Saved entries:
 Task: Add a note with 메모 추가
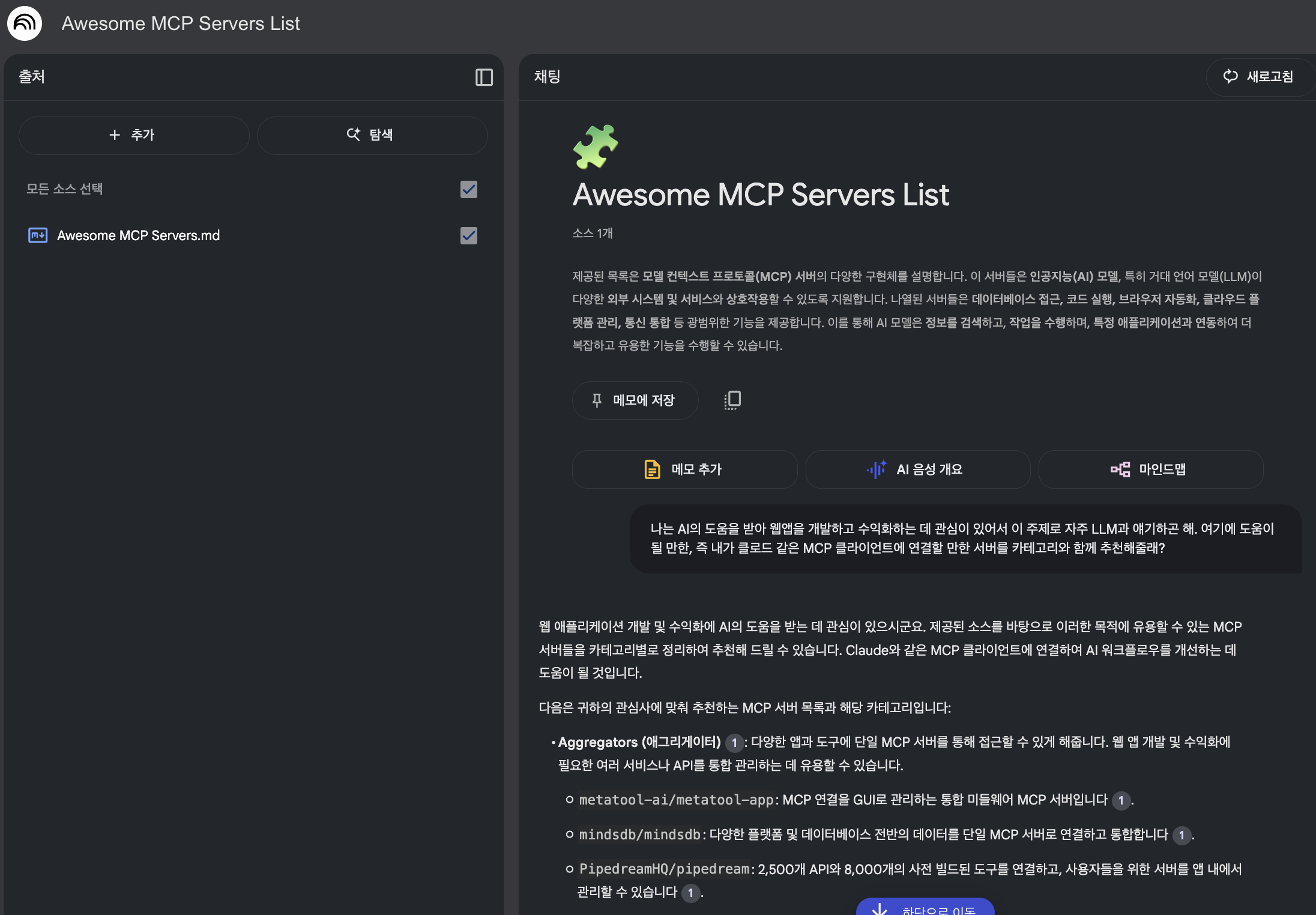(x=684, y=469)
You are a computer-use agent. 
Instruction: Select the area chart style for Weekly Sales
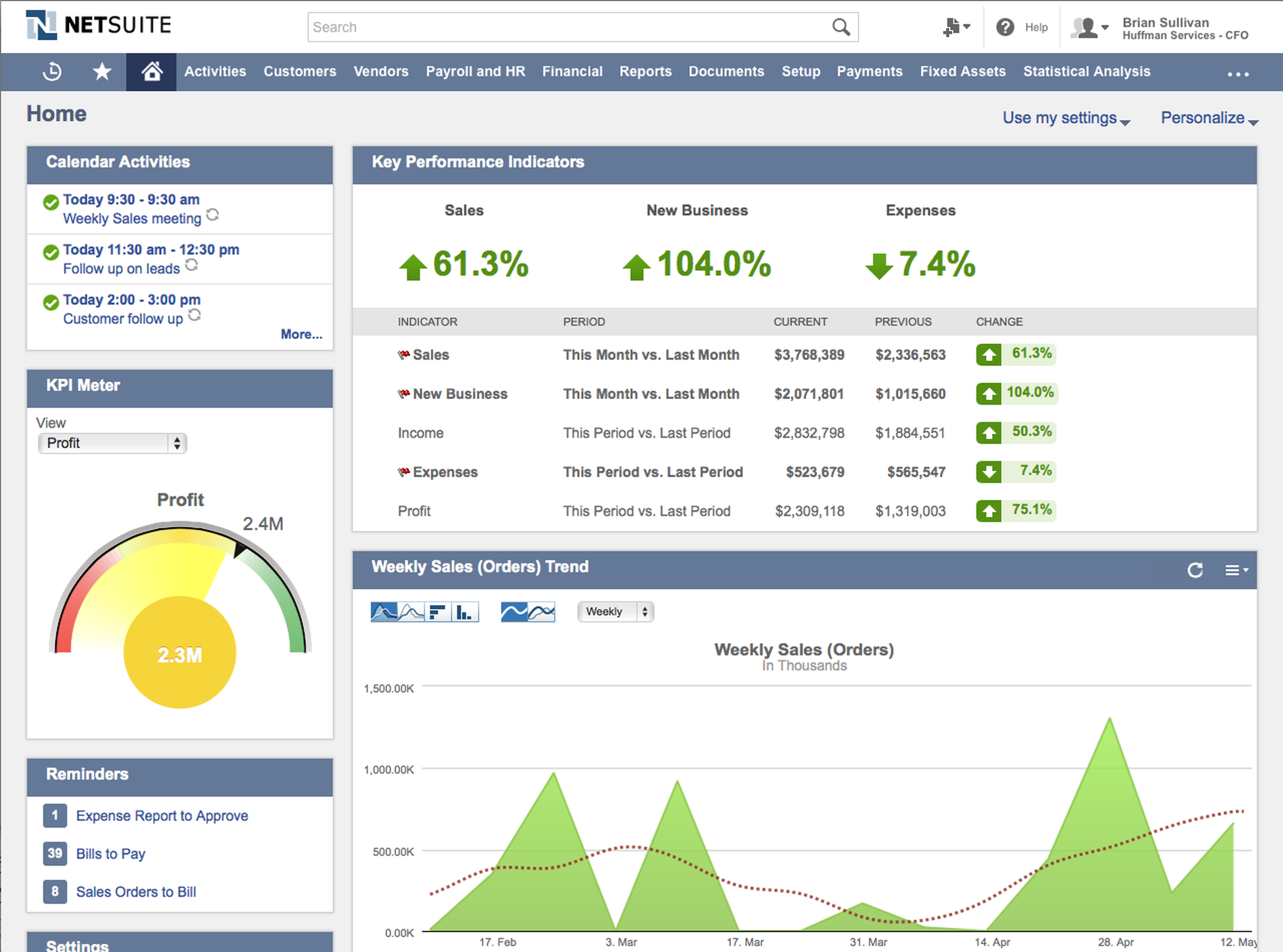click(x=384, y=611)
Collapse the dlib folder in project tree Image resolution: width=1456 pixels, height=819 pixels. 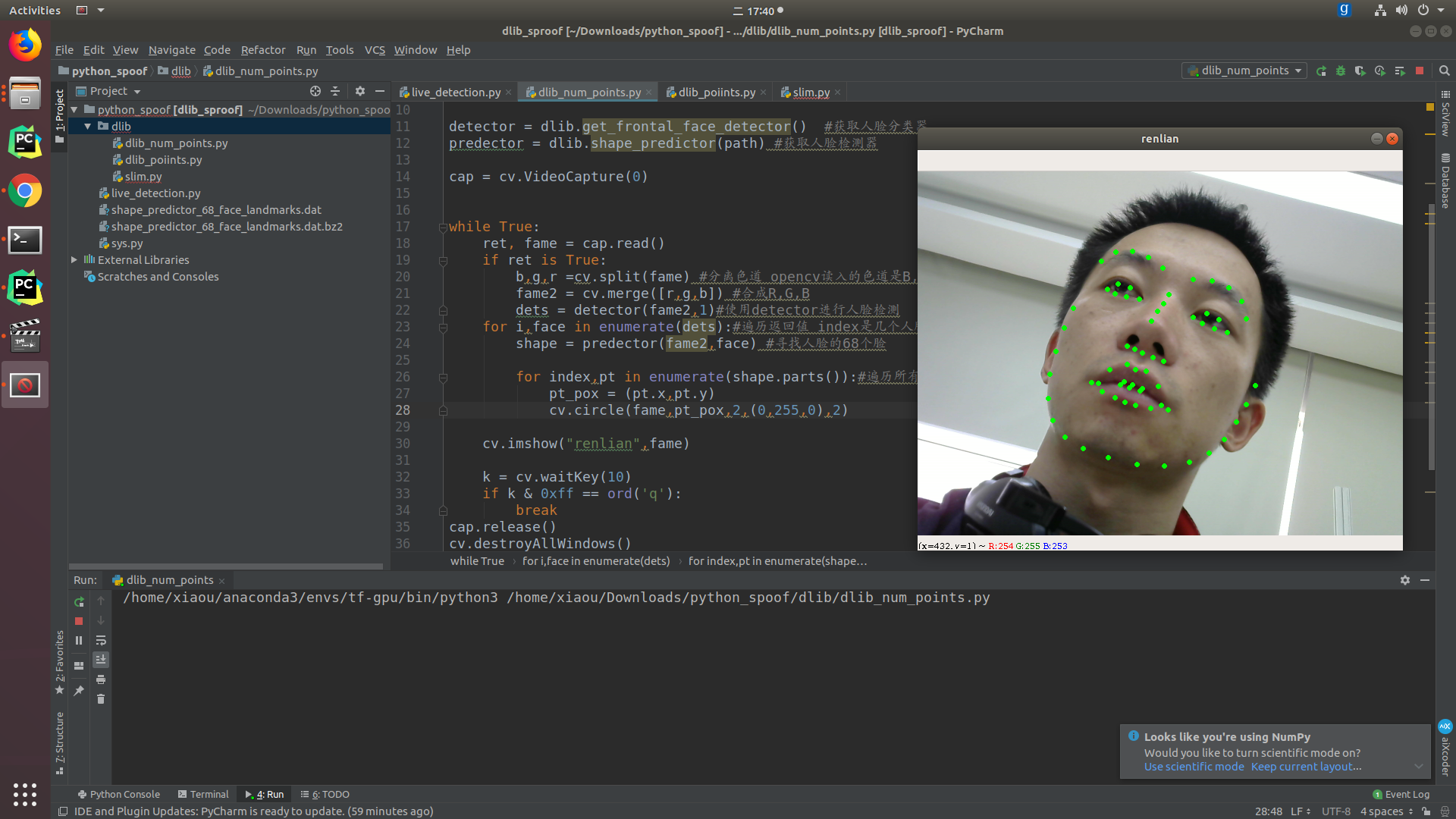point(88,127)
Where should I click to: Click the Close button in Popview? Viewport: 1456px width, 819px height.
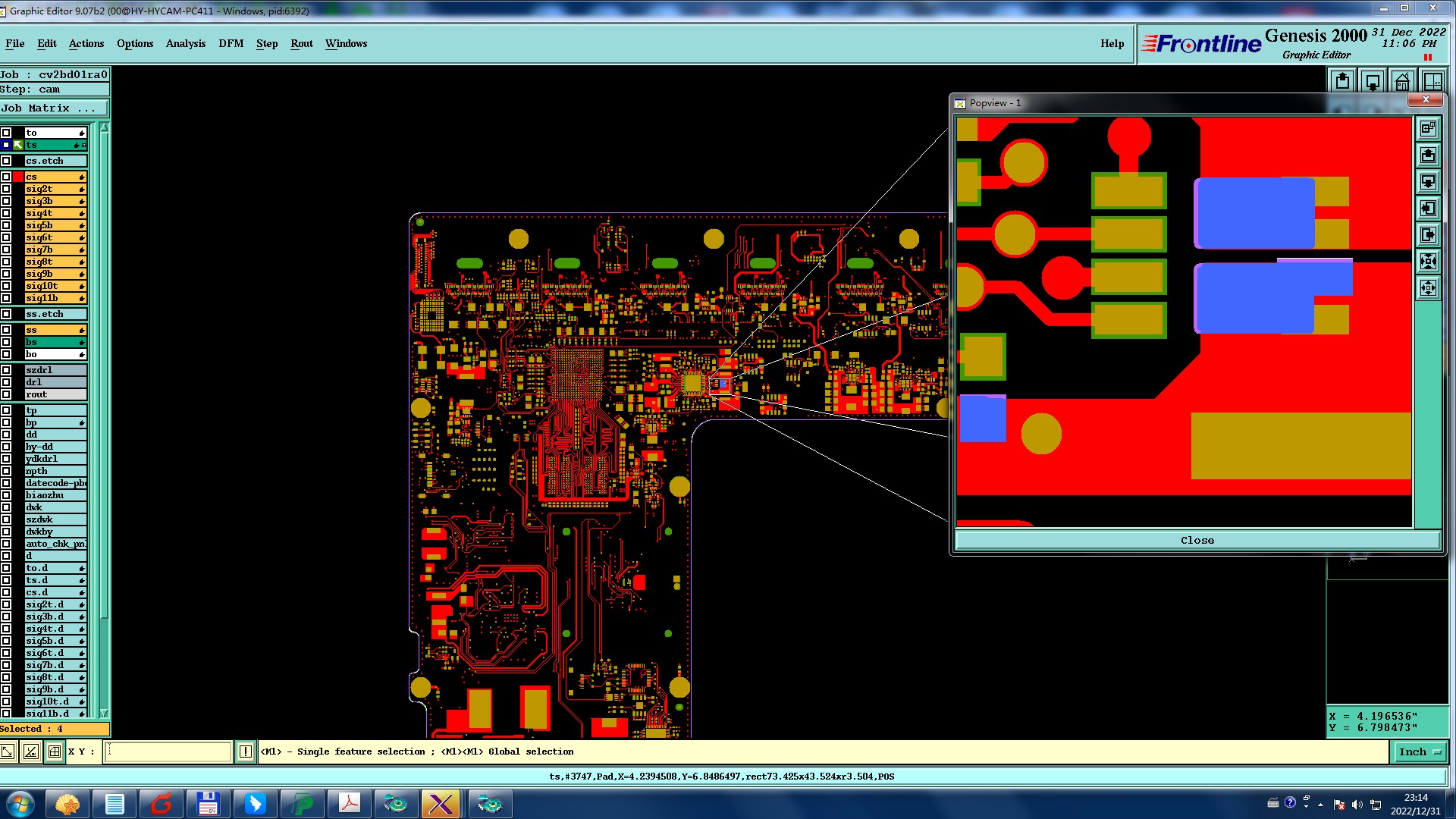click(1197, 540)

Task description: Retype, exactly as written, each line from the one containing "Where should I" through the end of the data above, and leave out every picture.

Response to the exercise:
Where should I click to: Click the Close button in Popview? Viewport: 1456px width, 819px height.
click(1197, 540)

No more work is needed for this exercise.